Researchers from the University of California, San Francisco (UCSF) used these fMRI maps to pinpoint "epicenters" of dementia-related activity, or lack thereof, by comparing connectivity patterns of brain regions to baseline atrophy observations. From that data, they created a statistical model to predict the future spread of atrophy to other parts of the brain.
"These findings provide novel, longitudinal evidence that neurodegeneration progresses along connectional pathways and, further developed, could lead to network-based clinical tools for prognostication and disease monitoring," wrote the authors, led by Jesse Brown, PhD, an assistant professor of neurology at the UCSF Memory and Aging Center.
Neurodegenerative diseases can spread throughout the brain through network connections. The ability to predict their destructive, progressive path is a challenge, however. Knowing how neurodegeneration spreads could lead to new clinical methods to determine the success of treatments or perhaps to stall disease process altogether, according to the study authors.
"The central assumption of our connectivity-based prediction approach is that disease pathology spreads directly between anatomically connected brain regions," they wrote.
To test this hypothesis further, Brown and colleagues began with fMRI scans of 75 healthy adults to build maps of functional patterns of 175 different brain regions that best matched the atrophy patterns in patients' baseline results.
"Using these maps, we then identified each patient's epicenter, defined as the region whose intrinsic connectivity map in [healthy] controls most strongly resembled the patient's atrophy map," the authors explained.
The researchers then recruited 42 patients with the behavioral variant frontotemporal dementia, which adversely affects a person's social behavior, and semantic variant primary progressive aphasia, a form of the dementia that severely reduces a person's language skills. Each subject underwent a baseline fMRI scan to assess the extent of existing brain degeneration and then a follow-up fMRI exam approximately 12 months later to measure how the disease had progressed. By doing so, the researchers were able to estimate where the atrophy initially began, such as the epicenter, and then see how and where the disease spread to other connected brain regions.

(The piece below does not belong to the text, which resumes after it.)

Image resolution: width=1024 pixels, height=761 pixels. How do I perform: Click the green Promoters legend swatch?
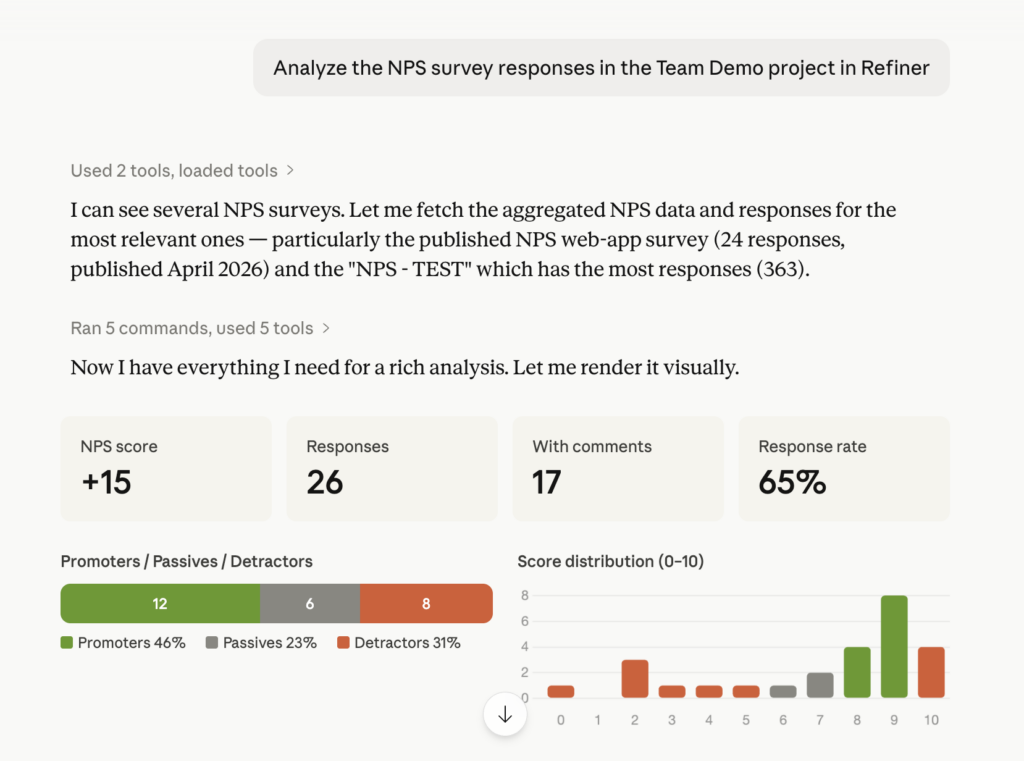point(68,643)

Baseline and follow-up fMRI comparisons discovered two measures that significantly improved predictions of a brain region's eventual atrophy. One indicator is the "shortest path to the epicenter," which is based on the distance between the atrophied epicenter to a nearby brain region beginning to show the effects of the disease. The other important variable is a "nodal hazard," which represents the number of brain regions connected to another region where significant atrophy already exists.
The "shortest path" finding suggests that the epicenter regions "may have slowed their rate of change due to an atrophy 'ceiling' effect, where substantial previous atrophy has left little remaining gray matter available to lose, at the same time that epicenter neighbors showed peak change," Brown and colleagues wrote. As for the second key finding, regions with a higher nodal hazard showed greater longitudinal atrophy.
"Using these predictors and baseline atrophy, we could accurately predict longitudinal atrophy in most patients," the authors added. "The regions most vulnerable to subsequent atrophy were functionally connected to the epicenter and had intermediate levels of baseline atrophy."
As for improving upon this predictive model, Brown and colleagues suggested the next step will be to use patients' functional and anatomical connectomes to evaluate how the disease relates to changes in connectivity and advance the spread of atrophy.